* [Task instructions]
Render the stretch of the material from its start through the line containing "click(x=299, y=288)" as a numbered list, skipping blank lines. Leave the pictures out.

[begin Record set]

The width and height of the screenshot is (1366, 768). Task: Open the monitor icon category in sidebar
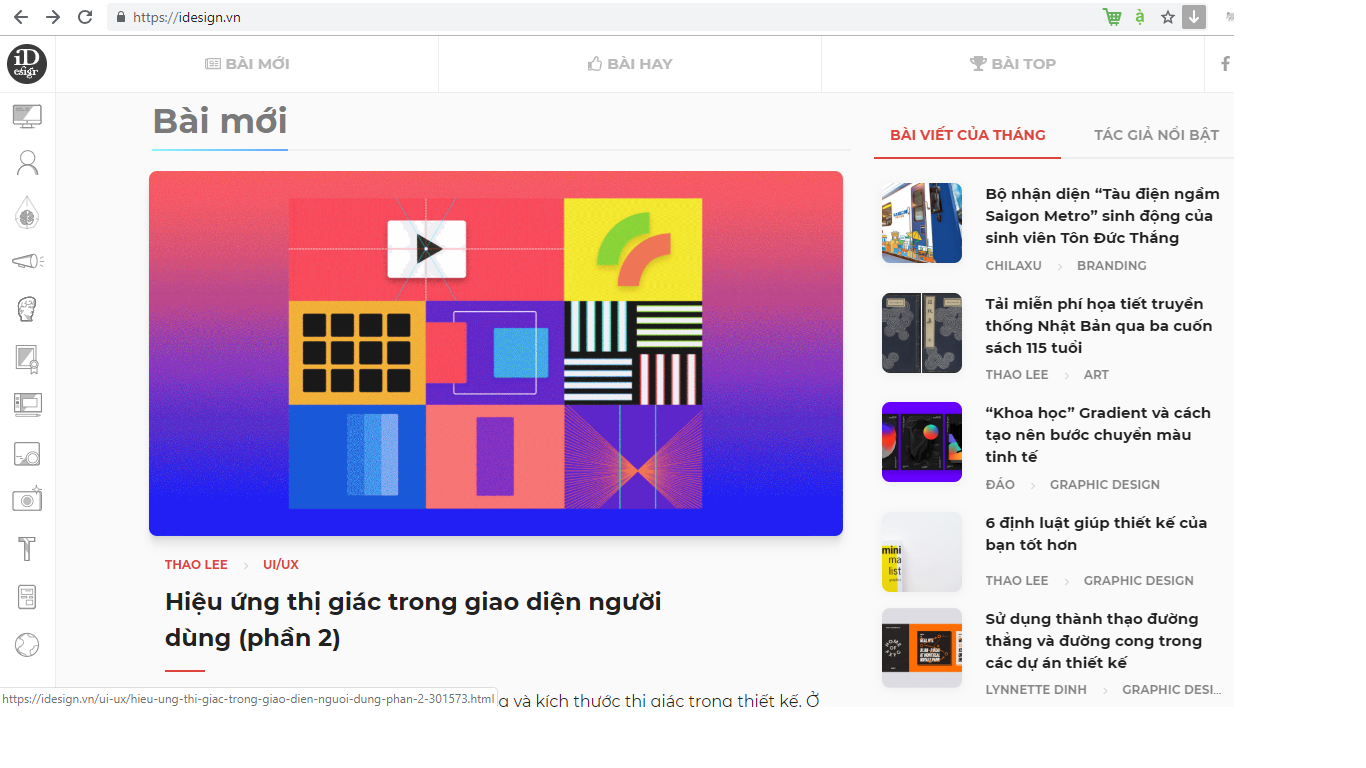pos(27,116)
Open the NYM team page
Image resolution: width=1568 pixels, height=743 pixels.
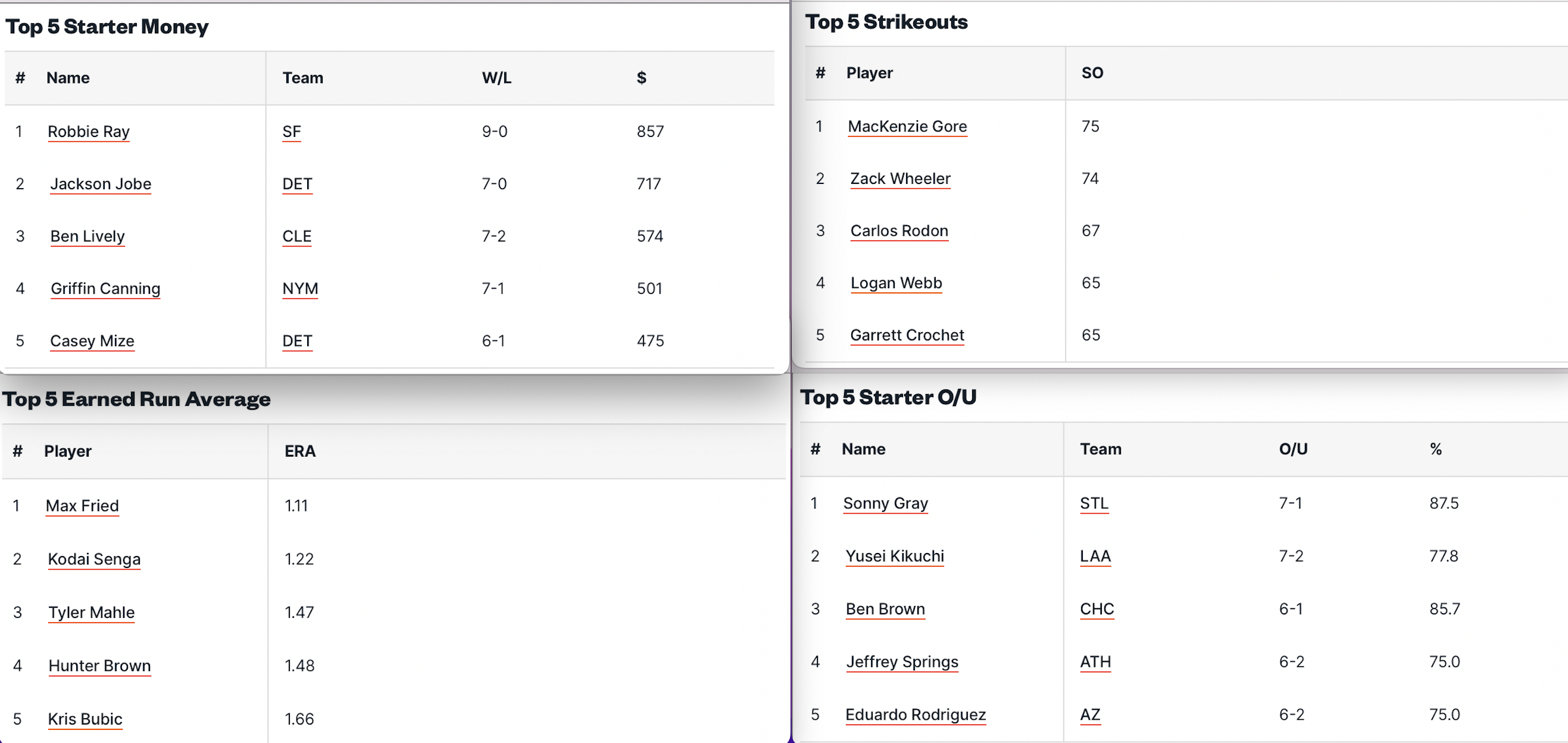click(x=299, y=288)
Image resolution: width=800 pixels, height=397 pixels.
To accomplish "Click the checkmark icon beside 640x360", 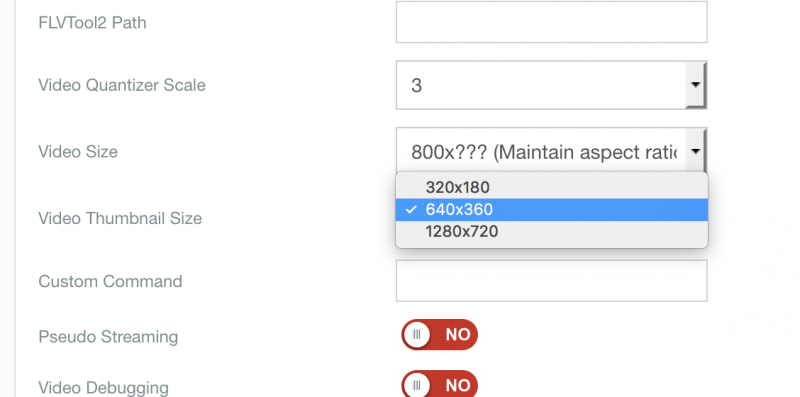I will 412,210.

[end Record set]

* [Full answer]
1. The width and height of the screenshot is (1366, 768). Task: Open the monitor icon category in sidebar
2. pos(27,116)
3. Open the NYM team page
4. Image resolution: width=1568 pixels, height=743 pixels.
5. click(x=299, y=288)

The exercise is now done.